# Batch file execution problem



## Rickiss (May 15, 2008)

*@echo off
pushd %CD%
cls
set jpath=C:\Program Files\Java\jdk1.6.0_07\bin
cd /d %jpath%
if EXIST "javac.exe" goto FOUND
if NOT EXIST "javac.exe" goto NOTFOUND
:NOTFOUND
cls
echo JAVAC.EXE FILE NOT FOUND
pause
goto END
:FOUND
echo JAVAC.EXE FILE FOUND
echo.
pause
popd
:END*

:4-dontkno

I have written a .bat code of setting path for JAVA complier but it closes automatically after execution.
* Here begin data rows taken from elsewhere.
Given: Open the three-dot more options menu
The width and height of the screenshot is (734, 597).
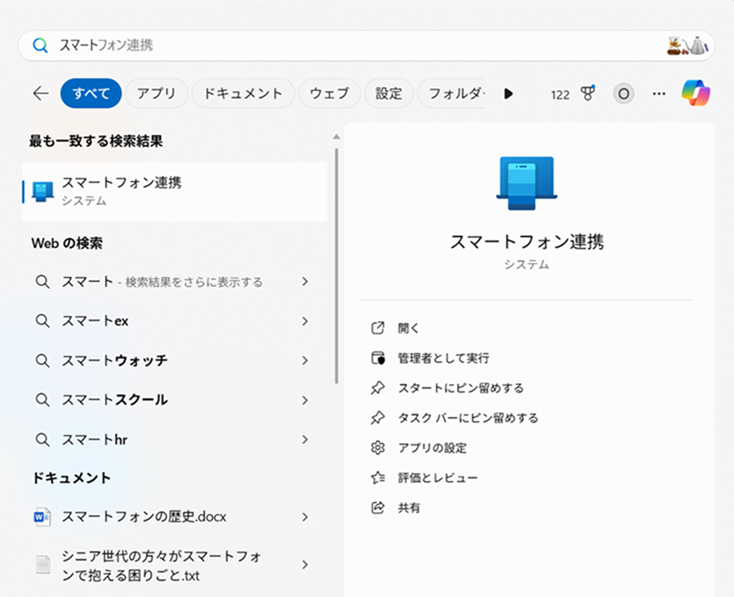Looking at the screenshot, I should coord(658,94).
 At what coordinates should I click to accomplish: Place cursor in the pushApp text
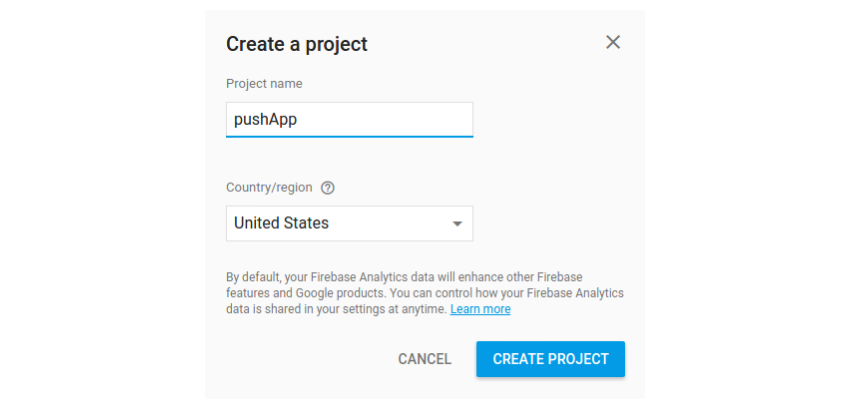pos(265,120)
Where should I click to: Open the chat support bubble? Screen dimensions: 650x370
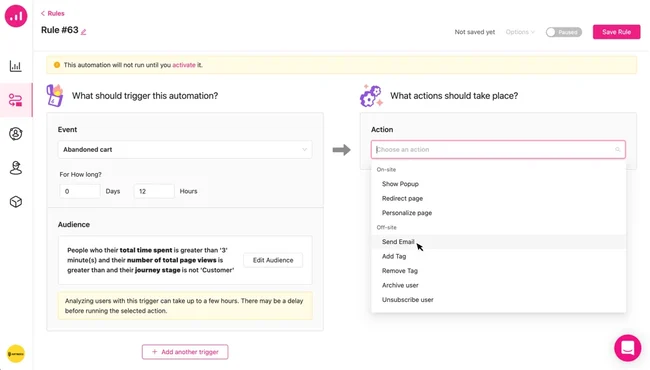(x=628, y=348)
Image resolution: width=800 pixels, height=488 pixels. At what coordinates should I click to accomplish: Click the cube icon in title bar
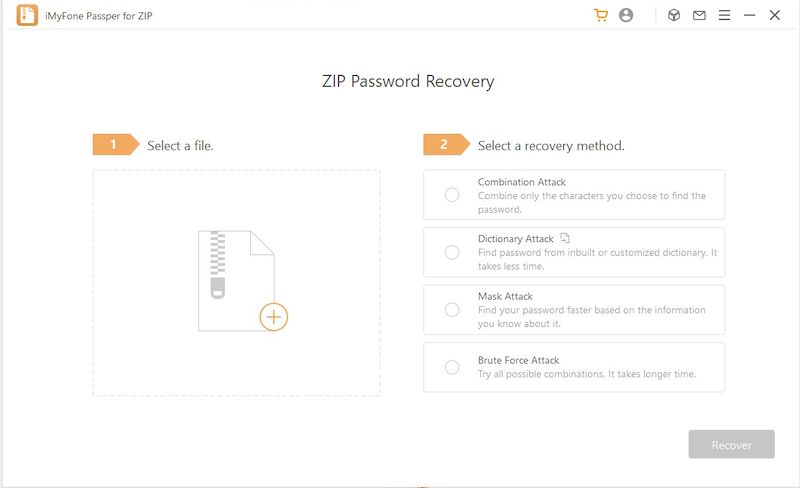click(x=674, y=15)
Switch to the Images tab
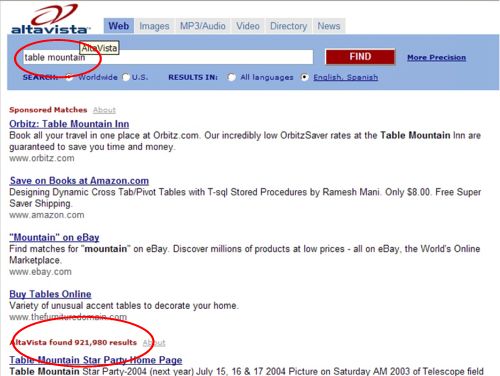This screenshot has height=376, width=500. pos(154,26)
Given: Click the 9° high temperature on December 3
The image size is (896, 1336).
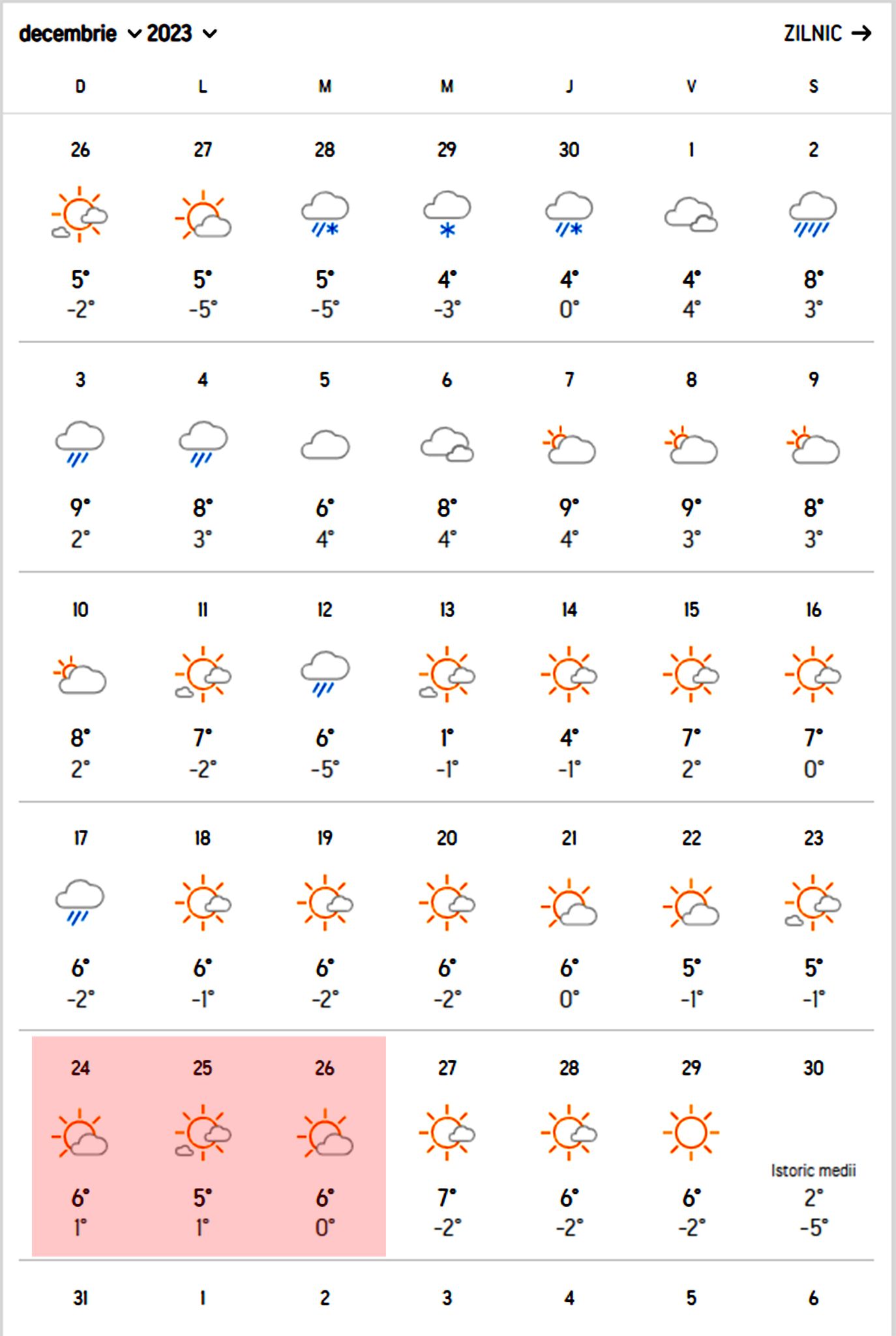Looking at the screenshot, I should point(80,508).
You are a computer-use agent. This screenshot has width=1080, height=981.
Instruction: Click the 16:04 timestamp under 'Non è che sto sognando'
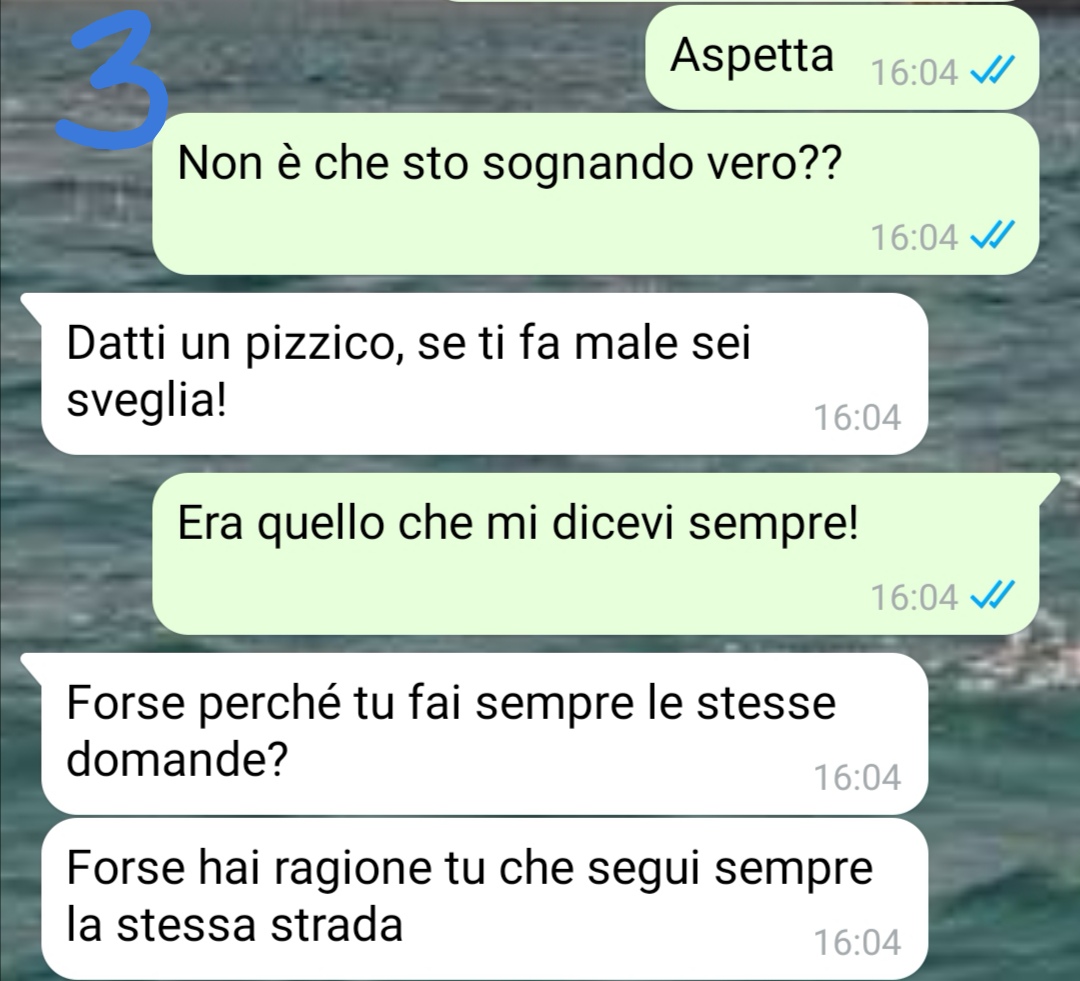(x=914, y=238)
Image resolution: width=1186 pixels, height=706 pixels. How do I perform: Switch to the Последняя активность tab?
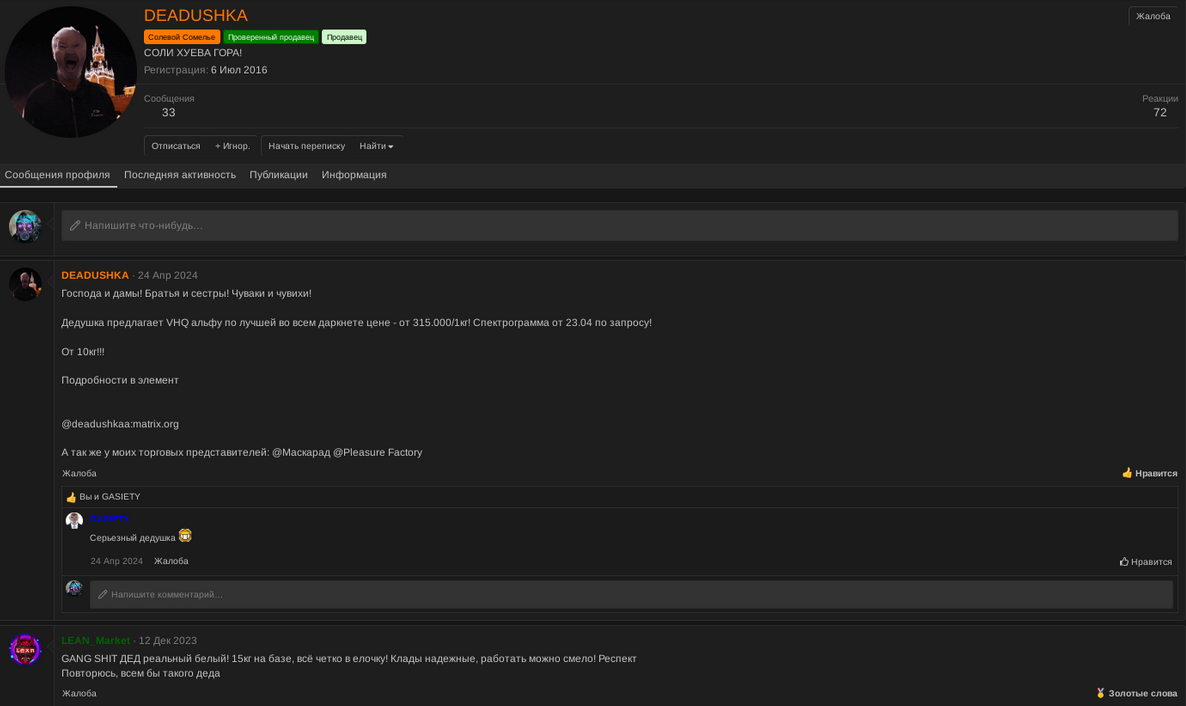point(180,175)
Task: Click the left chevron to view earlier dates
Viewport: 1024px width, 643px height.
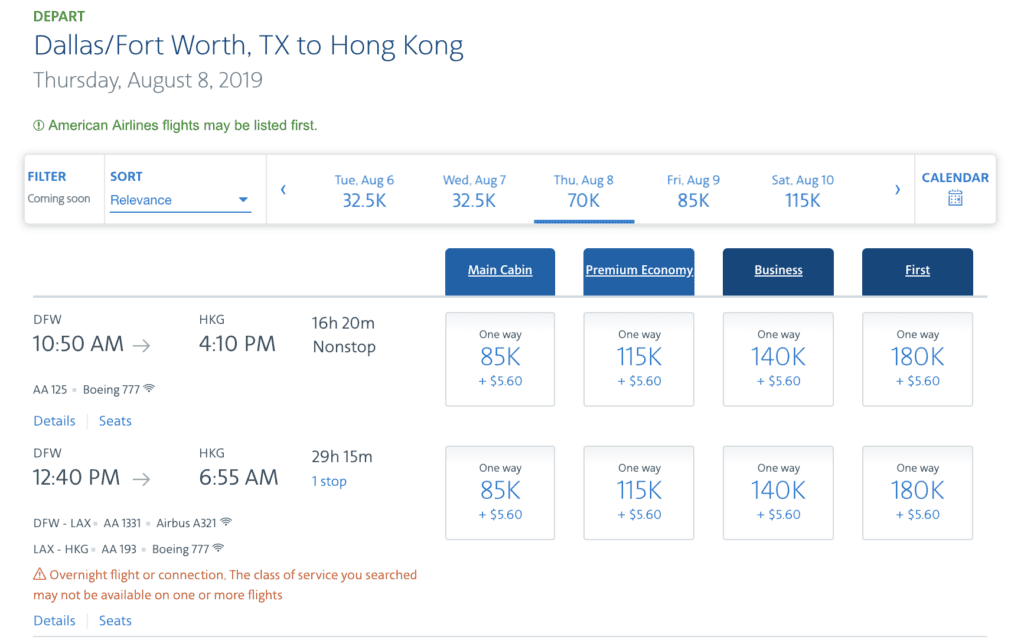Action: (x=283, y=188)
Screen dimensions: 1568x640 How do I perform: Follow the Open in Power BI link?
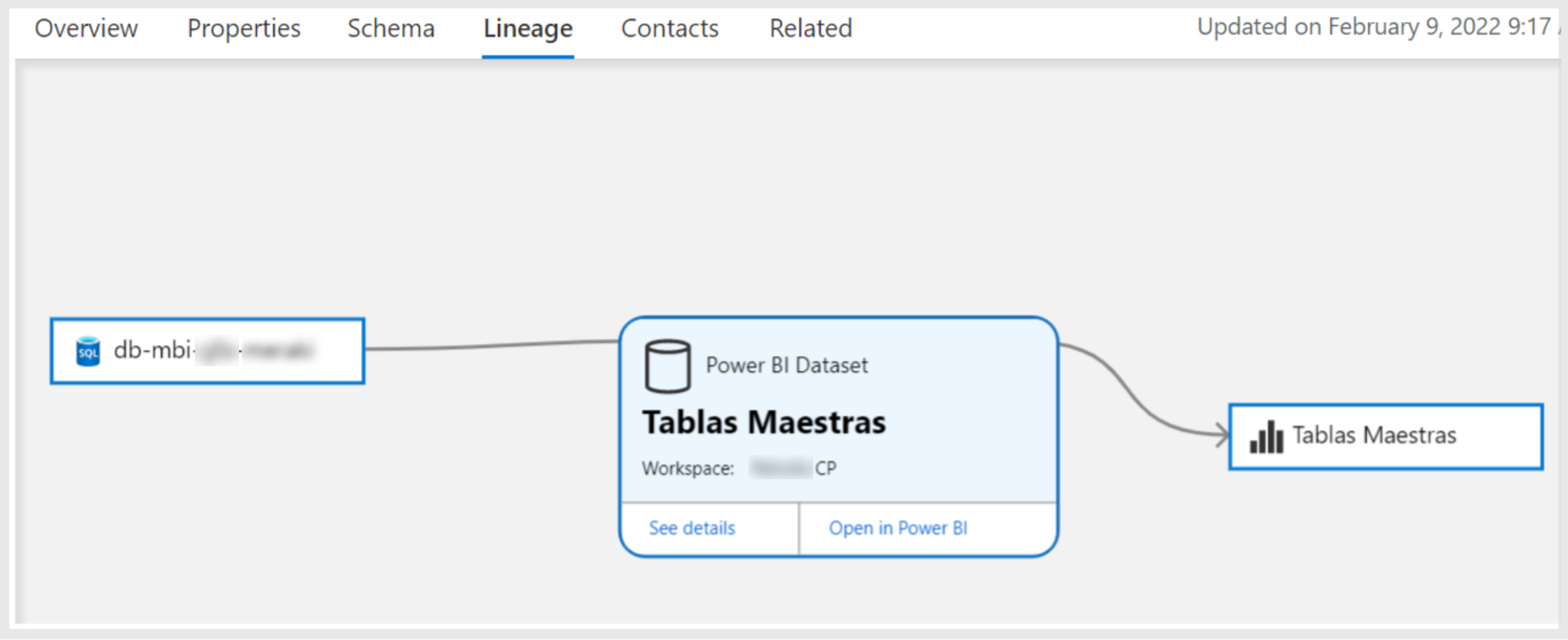click(x=898, y=528)
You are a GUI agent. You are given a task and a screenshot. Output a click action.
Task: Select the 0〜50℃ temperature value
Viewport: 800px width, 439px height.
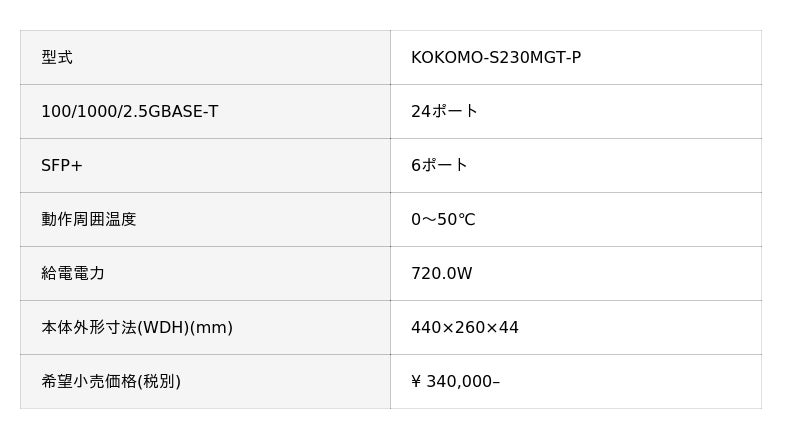443,220

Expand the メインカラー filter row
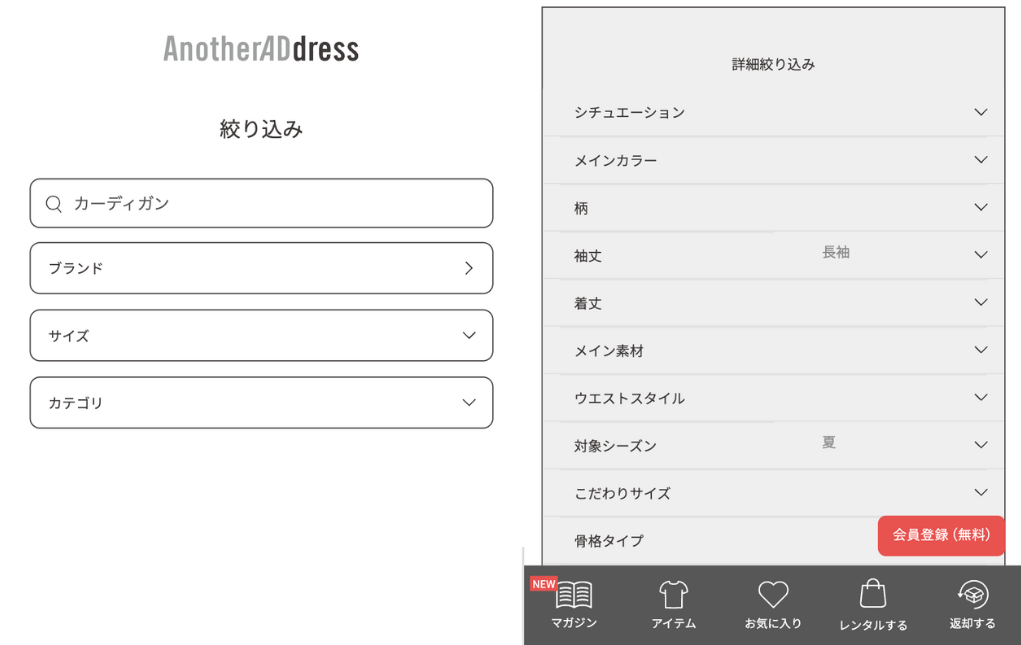(x=980, y=160)
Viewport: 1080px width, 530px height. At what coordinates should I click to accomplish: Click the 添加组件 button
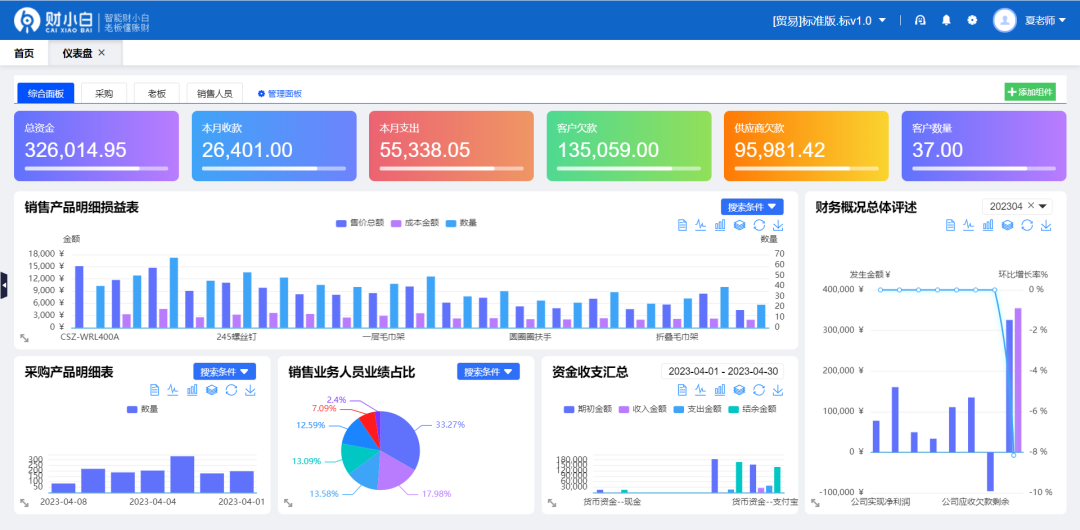coord(1030,92)
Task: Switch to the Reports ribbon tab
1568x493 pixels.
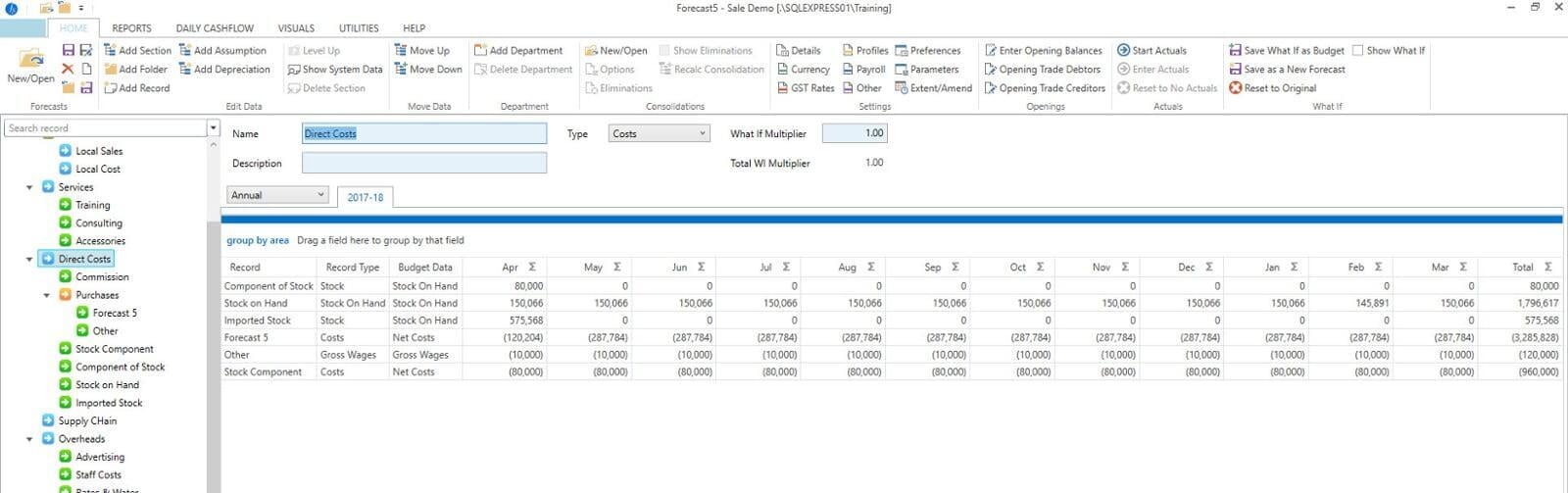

How to retain the cmd instance for further working. 
I'm fed up b'coz i have to do everything manually again even executing the .bat file.
Plz help me out.

Thanx a lot in advance.


----------



## jamiemac2005 (Jul 5, 2007)

To see the result of the batch file you should run it from a command prompt rather than just double clicking from explorer... why don't you just add java's "bin" directory to the path environment variable?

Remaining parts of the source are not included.